6 steps to secure systems for sequester
- By William Jackson
- Apr 16, 2013
The details of how the budget sequestration will be implemented and who will be sent home from work and for how long still are being worked out, but it is likely that everyone — including IT administrators and cybersecurity professionals — will share in the pain.
“We do not see any immediate impact” on cybersecurity, said Jody Brazil, president and CTO of FireMon, an enterprise security management company. “In [the Defense Department] we see no impact whatsoever; cybersecurity is still a priority. In the other agencies it is less certain.”
Attorney David Z. Bodenheimer, who heads up the homeland security practice at the D.C. law firm Crowell & Moring, called cybersecurity “one of the last safe harbors from sequestration.” While most other areas are subject to hiring freezes and furloughs, it is one area where hiring is still going on. “But it doesn’t mean cybersecurity will be unscathed,” he said.
Even if IT departments do not take the full brunt of the budget cuts, risk profiles will change as personnel leave, accounts sit unused and workflows shift. Mobile devices in (or out) of the hands of furloughed workers will have to be dealt with and insider threats from overworked or unhappy employees could increase.
Industry experts offer some advice with how to prepare for the impact.
1. Update systems now
Managing change, configuration and patching on IT systems is always a challenge and is not going to get any easier when furloughs begin.
“These things are not automated to the point where they can withstand the impact” of a reduced workforce, Brazil said.
“These activities will be almost centrally delayed, if not cut from the budget,” Bodenheimer said. “If you don’t have a full team to continue patching, upgrading and monitoring the systems, security is going to be degraded,” Bodenheimer said.
On the positive side, Brazil said the federal government’s focus on cybersecurity has improved over the last two years. But holes in network defenses will continue to be holes. Paying attention now to patching and updating now will not necessarily prevent future problems, but it could help make dealing with them less demanding.
2. Establish remote access policies for furloughed workers
Strictly speaking, furloughed employees probably should not be accessing agency networks and accounts. But nobody wants to come back to the office to thousands of unanswered e-mails or to face unprepared some new crisis that has been brewing. “It’s human nature,” said John Bordwine, Symantec’s public sector CTO.
“I would anticipate that even with empty desks, they will continue to check the network from time to time,” Bodenheimer said.
So make it explicit just what is expected of furloughed workers, what is allowed in the way of remote access while off the job and how information will be given to workers during their furloughs. Then put access rules in place to enforce these policies. This should make it easier to keep tabs on who should be and who is accessing resources.
3. Put idle accounts into a protected state
It probably does not make sense to shut down or de-provision accounts that are temporarily idle, but unused accounts can increase risks if not monitored. “Put the accounts in a protective mode,” in a separate domain or router environment so that they can be monitored and managed separately, Bordwine said.
Router and firewall rules can help to segregate accounts, and with fewer people around to monitor traffic it could make it easier to spot improper traffic.
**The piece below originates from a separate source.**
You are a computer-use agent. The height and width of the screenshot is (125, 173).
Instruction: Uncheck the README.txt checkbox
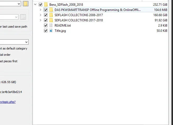(46, 25)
And don’t forget to keep an eye on outgoing traffic as well as incoming, especially for data that is leaving the network. “That should be a red flag,” Bodenheimer said.
4. Adjust workflows
Many jobs are automated, with paperwork and approvals being forwarded digitally to the proper people at each stage of a task. When links of this chain are missing, workflow can be interrupted unless additional workers are given access to others’ accounts, which can create risks. Use temporary delegations in apps to ensure that work keeps flowing without changing permissions for all of the people who are out of the office, said EMC chief security officer Dave Martin.
5. Consider mobile devices
After you determine policies for remote access while off the job, consider what you are going to do about the mobile devices used for this access.
If the agency issues the device, these might be sequestered as well — taken away as the employee leaves for a furlough. That can prevent improper use, but don’t forget that that patches and software updates need to be current before they reconnect to the network if this is not done automatically upon connection.
BYOD is a different issue. It’s hard to take away personal devices, so decide whether access will be blocked and what should be done with agency data already on the devices. Wiping and restoring this data could be impractical and time-consuming, but the burden of managing these devices during furloughs could increase whatever solution is decided upon.
6. Remember the insider threat
Threat profiles will change as the work environment changes, and with the increased pressures of forced furloughs the insider threat can increase, through either malicious activity or carelessness.
Unhappy workers assigned additional tasks because of the furloughs can “become somewhat cavalier” in their jobs, increasing the risk of mistakes, warned Tom DeSot, CIO of Digital Defense. Workers dissatisfied with their unpaid leave might also be tempted to take out their frustration by blocking access to resources, changing or deleting information or even stealing data.
In addition to monitoring the perimeter for improper access, administrators will have to remain vigilant for improper behavior inside the enterprise as well, said Martin.
William Jackson is freelance writer and the author of the CyberEye blog.